From Muscle Shoals to the Dead to the Cabooze: the long, strange trip of Donna Jean Godchaux-MacKay.
Years before becoming the only female member of the legendary traveling circus known as the Grateful Dead, singer Donna Jean Godchaux-MacKay recorded with Cher, Neil Diamond, guitar god Duane Allman, Dionne Warwick, Solomon Burke, Boz Scaggs ... and Elvis Presley.
"Our little voice group was working in Memphis and our friend Mark James had written a song called 'Suspicious Minds,'" recalled Godchaux-MacKay, who brings her new band, Donna Jean and the Tricksters, to Minneapolis on Friday.
It was 1969, and the group, from Donna Jean's home base of Muscle Shoals, Ala., had just recorded a demo at Memphis' American Sound Studios. The King walked past an office where the demo was playing, stopped in his tracks and said, "I want that song. And I want those girls."
"When we got the call, we screamed bloody murder," Godchaux-MacKay recalled by phone from her home in northwestern Alabama. "He looked great. He was trim. He was just the most gorgeous creature I'd ever seen in my life.
"We did 'Suspicious Minds.' We did 'In the Ghetto.' And he was so kind, so sweet, so encouraging. We had a wonderful time with him. And when the sessions were all over, my friend Jeannie [Greene] and I went to the nearest International House of Pancakes and just screamed for two hours."
Godchaux-MacKay was just 12 when she began frequenting the Muscle Shoals studio. She witnessed early recordings by Aretha Franklin. The great Otis Redding was there, too: "Oh, my God, was he a presence."

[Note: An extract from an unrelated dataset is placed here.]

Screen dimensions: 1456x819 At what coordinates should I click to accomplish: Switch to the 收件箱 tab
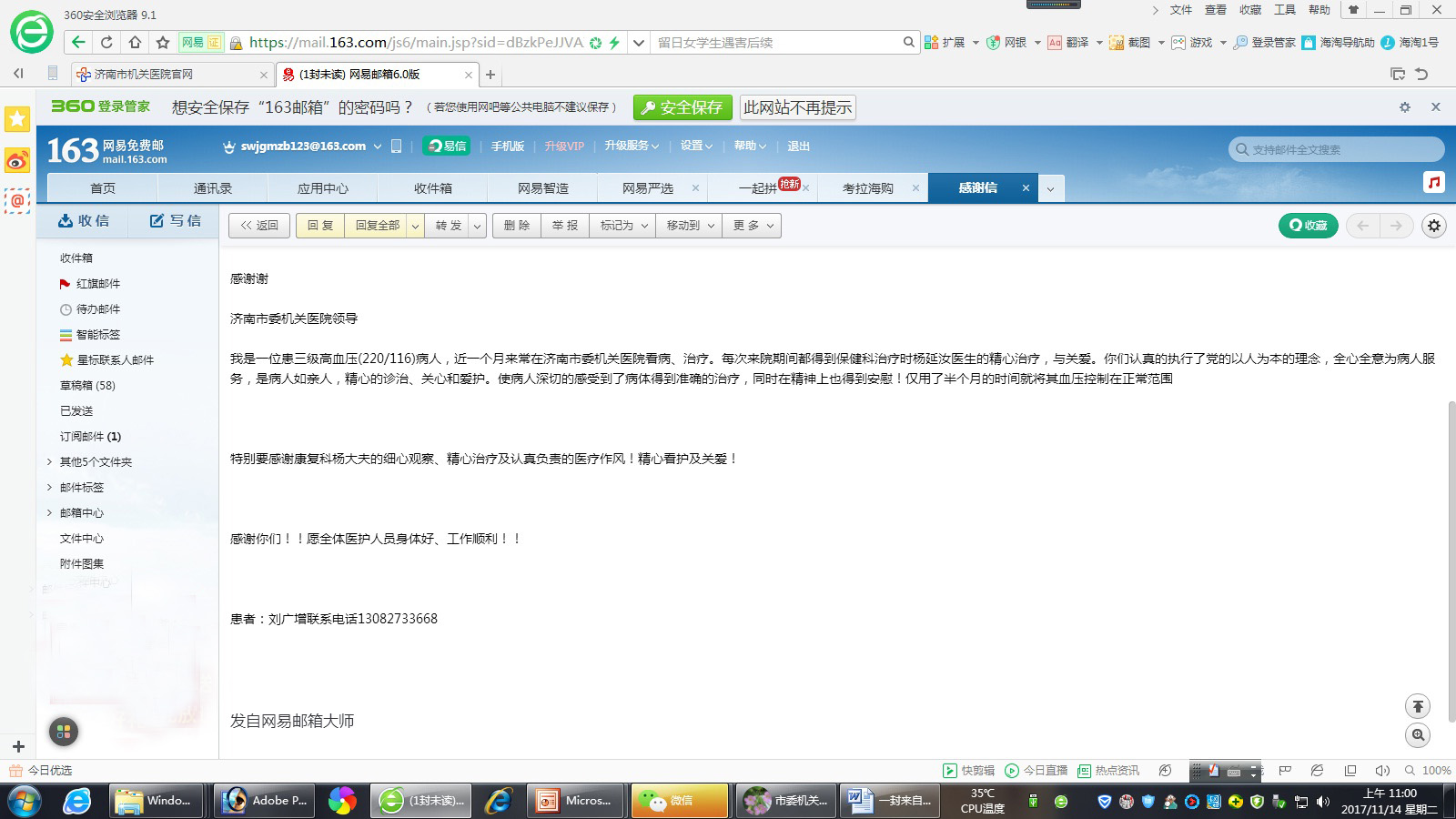coord(433,188)
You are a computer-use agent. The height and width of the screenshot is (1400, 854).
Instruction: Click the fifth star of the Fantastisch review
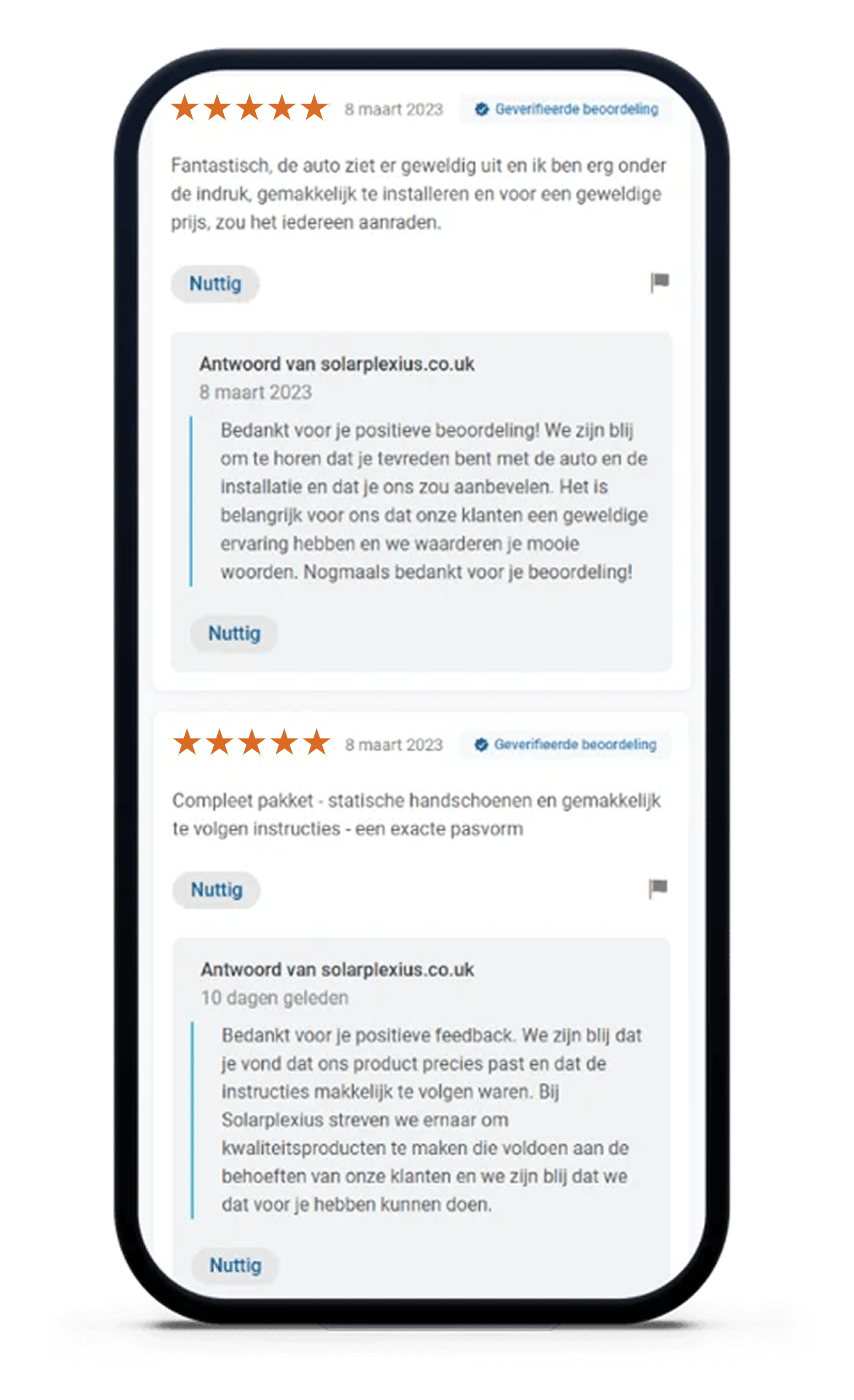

At 15, she'd make a dash from high school to the studios, sometimes still in her cheerleader's skirt. By then she was singing professionally. She was part of a girls' vocal group that did background parts for Etta James, Ben E. King and Joe Tex. On other days, Wilson Pickett or the Staple Singers might be there. The studio and its musicians were in such high demand that even British bands such as the Rolling Stones and Traffic made their way to northwestern Alabama, to what Godchaux-MacKay calls "this little podunk hometown of mine," to see if the magic might rub off.
"I guess the stars just fell on Alabama or something," said Godchaux-MacKay, now 62.
Not only did she sing on "When a Man Loves a Woman," arguably one of the greatest records ever, but it was Godchaux-MacKay who brought Percy Sledge a copy of the Billboard magazine proclaiming the single No. 1 when Sledge was hospitalized with a kidney infection.
Playing in the band
But even as she grew in demand as a background singer, she thought, "There's got to be something more to this." She packed up and moved to California -- just truckin', and not caring whether she ever recorded again. She married pianist Keith Godchaux ... and heard the Grateful Dead.
Coming from a structured background where the music was "very arranged and very pristine," she said, "it just blew everything I ever thought out of the water," she said. "I couldn't believe the lyrics, the chord structures, how the harmonies blended. It changed my world, expanded my thinking." She told herself: "When I sing again, it's gonna be in that band."
In 1971, she sought out guitarist Jerry Garcia at a show and told him Keith was going to be the Dead's piano player. Soon he was, with Donna Jean following a month later.
It couldn't last forever, and the Godchauxs left the Dead in early 1979. It hadn't been all sugar magnolias and scarlet begonias. The constant touring, endless outside influences and strain of maintaining a marriage and raising a child in the anything-goes Dead universe proved too much.
A year later, Keith was killed in an auto accident. After marrying bassist David MacKay, Donna Jean moved back home, to Florence, Ala., where "I needed to take a break and raise my kids."
She'd known about the Zen Tricksters, a group of musicians who mixed original tunes with Dead covers. At a festival three years ago, they asked her to sit in and she discovered "what really fine musicians and fine people they are." She thought, "Maybe we could join forces here."
The group, in which all seven members sing, just released a CD that features several songs she wrote or co-wrote. Garcia often tried to persuade her to write, she said.
She still speaks lovingly about the Deadheads, the faithful who followed the band around the planet and are likely to make up much of Friday's audience.
"I'm humbled by it," she said. "After all these years, people still want to come out and see me. In this life, you can never predict. You make a plan that's a good guideline, but you never know what's going to happen -- the good things or the ill. Follow your heart and you'll be OK. You know: 'Inspiration, move me brightly.'
"And if you have one of those experiences where you have to go to the International House of Pancakes and scream, let it rip. Just let it rip."